Not many coaches have so many conference titles that it becomes a debate over which of them is the best.
Heck, many coaches never get one at all.
Tom Izzo just won his 11th Big Ten regular season title in his 30th season at the helm at Michigan State. The 2025 Big Ten banner that will go up in the rafters of the Breslin Center should go down as Izzo’s best. It may not be Izzo’s best team ever — maybe not even close — but this perhaps is his most impressive conference championship.
For starters, it is really, really difficult to win the Big Ten, let alone win it outright. Some of Izzo’s very best teams didn’t accomplish that, including the 2000 national championship team, who shared it with Ohio State. The Buckeyes later vacated their share of the conference title, but the point remains.
Five of Izzo's seven other Final Four teams also failed to win the conference outright. One of those teams (2015) finished tied for third in the Big Ten.
In fact, this is just the fourth time Michigan State has won an undisputed Big Ten title in the Izzo era, joining the squads of 1999, 2009 and 2018.
What makes the 2025 outright title impressive is some of the additional layers to it that were not there in the past.
The first part of it is simply that the Big Ten has never been larger. Winning a championship in an 18-team league is more challenging than doing the same thing than when the number of teams is 12 or 14.
What also makes it extra challenging on a coach and his staff is the number of one-off preparations it needs to make. Izzo has stated in the past that preparing to play a team for the first time takes a much larger amount of time than it does the second time around.
Michigan State only plays three conference opponents twice this year, and sealed up the outright title before its second matchup with Michigan. That means that Izzo and MSU were only getting a second look at an opponent in two of their 19 Big Ten games on the road to clinching a title.
The occasional travel out west also makes it a challenge. It’s probably not a coincidence that two of Michigan State’s three losses in Big Ten play were when the Spartans had to fly out to Los Angeles to play USC and UCLA.

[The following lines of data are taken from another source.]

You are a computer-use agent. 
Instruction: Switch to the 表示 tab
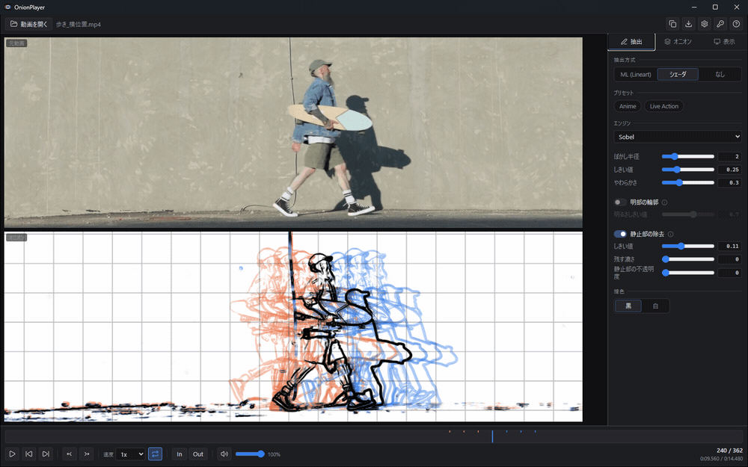tap(724, 41)
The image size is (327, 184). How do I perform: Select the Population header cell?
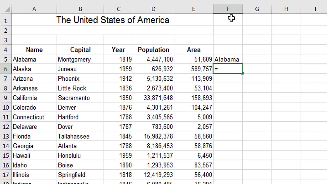pyautogui.click(x=153, y=50)
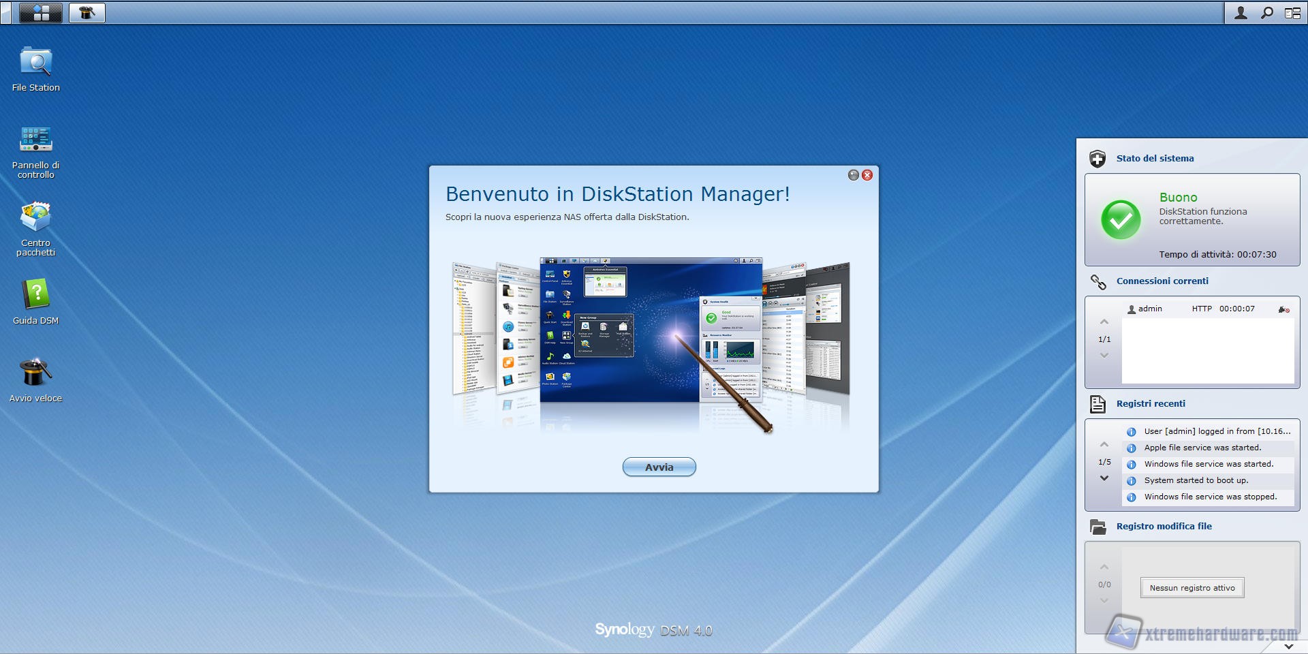Select the Avvio veloce taskbar tab

point(87,13)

Just a year ago, MSU got to play seven of the Big Ten’s 13 other teams two different times. That’s four more games and an additional 20% of the conference schedule where Izzo and his staff would be able to devote more of its time and resources to improving itself, rather than learning about the opponent.
The Big Ten used to have a 16-game and 18-game conference schedule as well, but it had always been the case that Michigan State would play more teams twice in those years than it did this season.
What also makes this team so special from a coaching standpoint is how well Izzo has managed its depth. Particularly in this era of the transfer portal and NIL, it is very, very challenging to find ten playable guys and then keep a player who could be getting 30 minutes a game elsewhere that’s receiving 15-20 at MSU happy.
This is also not the times of past where top programs like Izzo's can recruit players and then slowly acclimate them into the fold over one or two years as much. Guys that want more playing time can simply leave without losing any eligibility now.
The player that receives the most minutes per game is Jaden Akins at 26.7, and he is also the leading scorer at just 13.0 points a contest. Despite that, this team’s offense is scoring the fourth-most points in the Izzo era.
Once the Big Ten postseason awards come out, there is a real chance Michigan State will not have a player receive first or second-team honors. There have been very few conference games this year where the best individual player has been on the MSU side.
That’s insanity for a team that won the conference outright. The last time an undisputed Big Ten champ didn’t have a player receive just first-team honors was 1996 Purdue. In essence, if Izzo doesn’t win coach of the year in the Big Ten for the first time since 2012, something is wrong.
It’s also a testament to Izzo’s willingness to adapt. After getting eliminated by North Carolina in the second round of the NCAA Tournament last season, Izzo said he was going to get back to deeper runs in March or he will “die trying.”
Read the comments under that tweet and tell me that it was expected for Izzo and Michigan State to reach this point just a year later.
Izzo has stuck to his word.
A reason for that is because Izzo then brought in multiple transfers: Frankie Fidler from Omaha and Szymon Zapala out of Longwood. Neither of them are necessarily stars, but both have found a legitimate role in MSU’s large rotation, with Fidler being someone that can get some points when needed and Zapala as a nice defensive piece.
But still, this is a team that is winning without a true superstar.
The other three Izzo teams that won the conference were not built this way. All three other teams had a true star or two to lean on all season.